═════ TRECHO FORNECIDO ═════

Chegou a ser contratada como roteirista do vindouro talk show semanal de Richard Pryor, só para ver o sonho morrer antes da concepção, quando o comediante desistiu da ideia de “ser censurado” e engavetou o projeto. Em 74, porém, conseguiu publicar Oreo.

O romance é destacado de gêneros e formatos. Acompanha Christine Clark, apelido Oreo, uma adolescente filha de pai branco judeu e mãe negra. Portanto, alguém à margem de qualquer comunidade da época. “Branca por dentro e preta por fora”, como o biscoito, Oreo é espirituosa, muito inteligente e resoluta ao extremo.

A edição da Todavia conta com tradução de Heloísa Mourão e capa de Julia Custodio, e material de apoio escrito por Danzy Senna e Harryette Mullen, que ajudam a entender o contexto e o legado da obra (Foto: Todavia Livros)

Na Filadélfia, mora com o avô (que sofreu um derrame e está imobilizado desde então), a avó (que fala um inglês tão carregado de sotaque que soa como idioma estrangeiro e alguém vidrada na matemática das coisas mundanas) e o irmão, um pequeno inventor que prefere o mundo das canções e só conversa em forma de versos rimados. A mãe é uma aventureira desregrada que só dá notícia na forma de cartões postais.

═════ DADOS FORNECIDOS ═════

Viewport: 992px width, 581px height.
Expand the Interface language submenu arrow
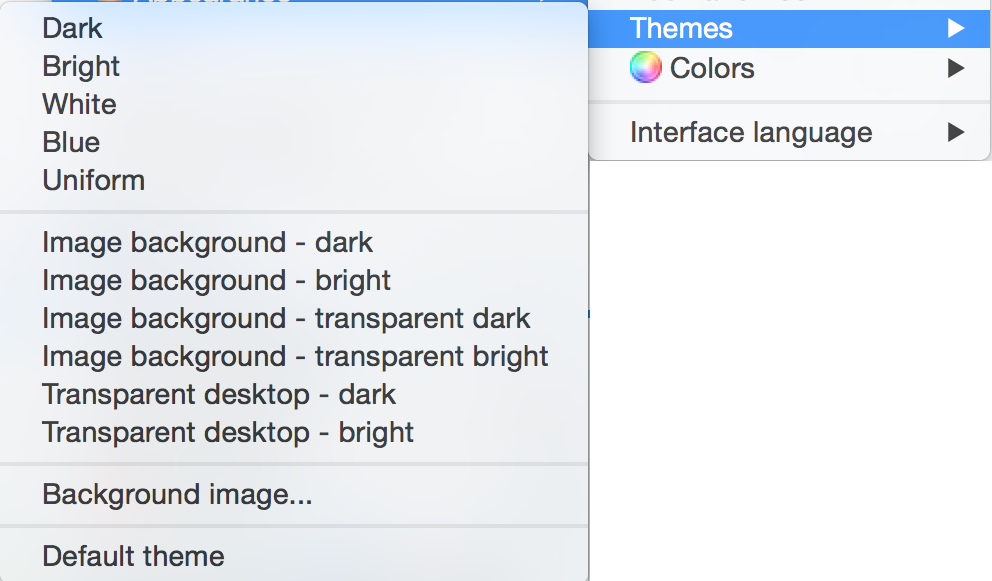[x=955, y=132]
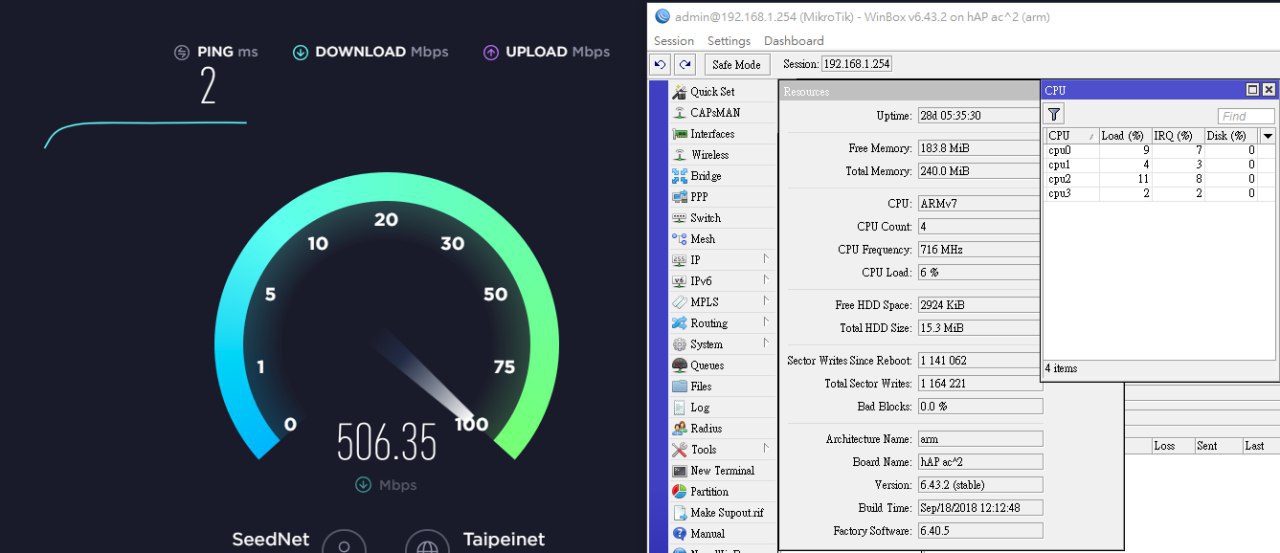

═════

_O QUE FAZER:_
1/ Resuma em duas frases o trecho sobre o romance Oreo.
2/ Segundo o trecho sobre o romance Oreo, em que cidade mora a protagonista?

_RESPOSTAS POR TAREFA:_
1/ A autora chegou a ser contratada como roteirista do talk show semanal de Richard Pryor, mas o comediante engavetou o projeto, e em 74 ela conseguiu publicar Oreo. O romance acompanha Christine Clark, apelidada de Oreo, uma adolescente filha de pai branco judeu e mãe negra que mora na Filadélfia com o avô, a avó e o irmão, enquanto a mãe só dá notícias por cartões postais.

2/ Na Filadélfia.